**Directions:**
Restate word for word the entries below, starting with the line with "[Mini anneau pour chiot] (555, 1482)" and continuing through the line with "chat (667, 1554)". Include both of those lines and no others.

**Data supplied:**
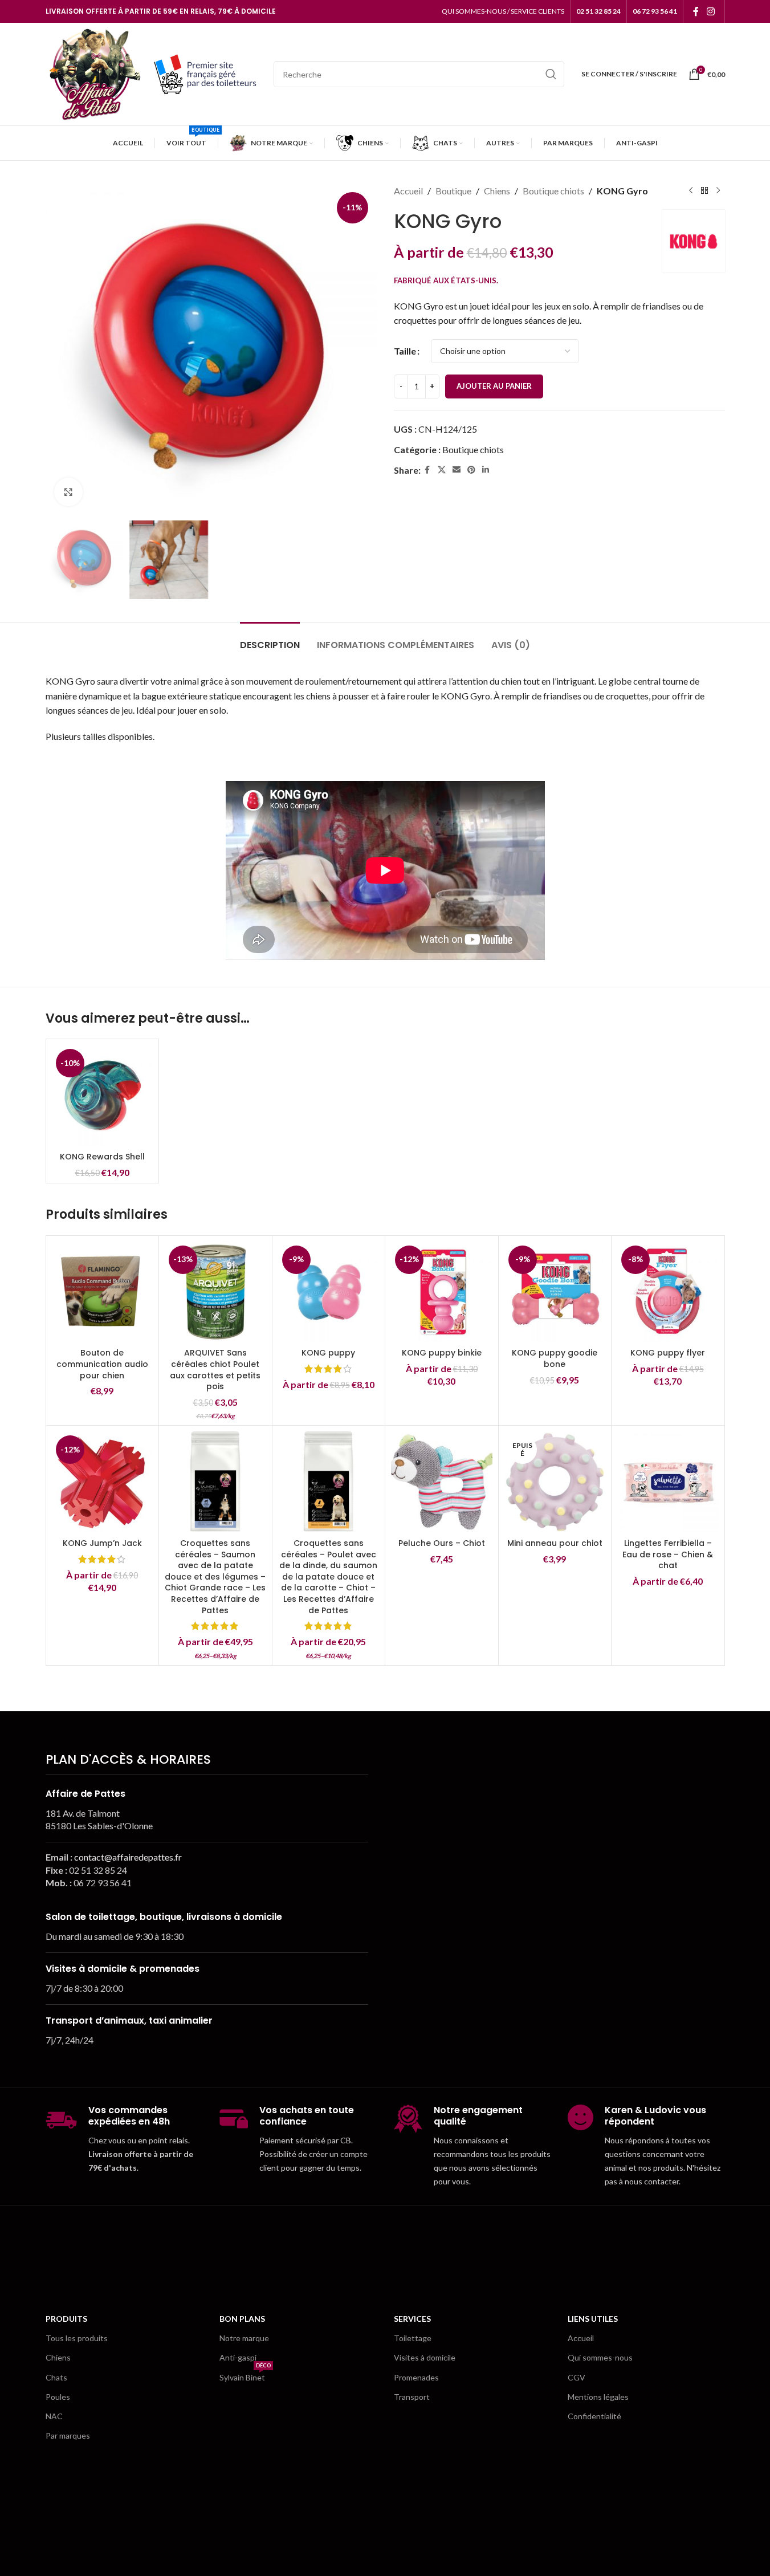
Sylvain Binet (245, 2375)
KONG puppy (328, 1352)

==

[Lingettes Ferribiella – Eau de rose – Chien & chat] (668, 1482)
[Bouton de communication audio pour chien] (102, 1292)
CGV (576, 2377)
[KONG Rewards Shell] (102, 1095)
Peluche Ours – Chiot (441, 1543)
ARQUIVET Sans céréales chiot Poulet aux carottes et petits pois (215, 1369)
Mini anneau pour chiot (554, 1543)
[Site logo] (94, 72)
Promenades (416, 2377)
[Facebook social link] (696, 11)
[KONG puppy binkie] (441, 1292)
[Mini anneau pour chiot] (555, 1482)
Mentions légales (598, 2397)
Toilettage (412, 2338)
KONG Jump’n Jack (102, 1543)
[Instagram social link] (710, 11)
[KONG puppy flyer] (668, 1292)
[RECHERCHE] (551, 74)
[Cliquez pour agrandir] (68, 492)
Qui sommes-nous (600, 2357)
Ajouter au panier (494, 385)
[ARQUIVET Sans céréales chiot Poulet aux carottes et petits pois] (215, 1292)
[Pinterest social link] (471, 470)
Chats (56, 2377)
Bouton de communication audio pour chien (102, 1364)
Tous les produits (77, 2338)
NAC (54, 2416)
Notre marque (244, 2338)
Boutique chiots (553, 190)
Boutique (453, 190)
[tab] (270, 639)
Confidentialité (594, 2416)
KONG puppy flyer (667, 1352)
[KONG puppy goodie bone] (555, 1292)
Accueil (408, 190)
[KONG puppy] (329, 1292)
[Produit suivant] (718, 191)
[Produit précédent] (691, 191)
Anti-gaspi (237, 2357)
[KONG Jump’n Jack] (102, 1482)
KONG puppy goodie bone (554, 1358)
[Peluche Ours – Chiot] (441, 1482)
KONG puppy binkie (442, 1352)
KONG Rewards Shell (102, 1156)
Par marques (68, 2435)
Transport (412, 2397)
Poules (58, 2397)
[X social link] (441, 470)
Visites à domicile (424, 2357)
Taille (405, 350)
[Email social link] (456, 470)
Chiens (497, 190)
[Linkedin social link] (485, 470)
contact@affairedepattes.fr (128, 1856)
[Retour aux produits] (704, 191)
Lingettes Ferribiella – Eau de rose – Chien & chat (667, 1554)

**Solution for this task:**
[Mini anneau pour chiot] (555, 1482)
Mentions légales (598, 2397)
Toilettage (412, 2338)
KONG Jump’n Jack (102, 1543)
[Instagram social link] (710, 11)
[KONG puppy flyer] (668, 1292)
[RECHERCHE] (551, 74)
[Cliquez pour agrandir] (68, 492)
Qui sommes-nous (600, 2357)
Ajouter au panier (494, 385)
[ARQUIVET Sans céréales chiot Poulet aux carottes et petits pois] (215, 1292)
[Pinterest social link] (471, 470)
Chats (56, 2377)
Bouton de communication audio pour chien (102, 1364)
Tous les produits (77, 2338)
NAC (54, 2416)
Notre marque (244, 2338)
Boutique chiots (553, 190)
Boutique (453, 190)
[tab] (270, 639)
Confidentialité (594, 2416)
KONG puppy flyer (667, 1352)
[KONG puppy goodie bone] (555, 1292)
Accueil (408, 190)
[KONG puppy] (329, 1292)
[Produit suivant] (718, 191)
[Produit précédent] (691, 191)
Anti-gaspi (237, 2357)
[KONG Jump’n Jack] (102, 1482)
KONG puppy goodie bone (554, 1358)
[Peluche Ours – Chiot] (441, 1482)
KONG puppy binkie (442, 1352)
KONG Rewards Shell (102, 1156)
Par marques (68, 2435)
Transport (412, 2397)
Poules (58, 2397)
[X social link] (441, 470)
Visites à domicile (424, 2357)
Taille (405, 350)
[Email social link] (456, 470)
Chiens (497, 190)
[Linkedin social link] (485, 470)
contact@affairedepattes.fr (128, 1856)
[Retour aux produits] (704, 191)
Lingettes Ferribiella – Eau de rose – Chien & chat (667, 1554)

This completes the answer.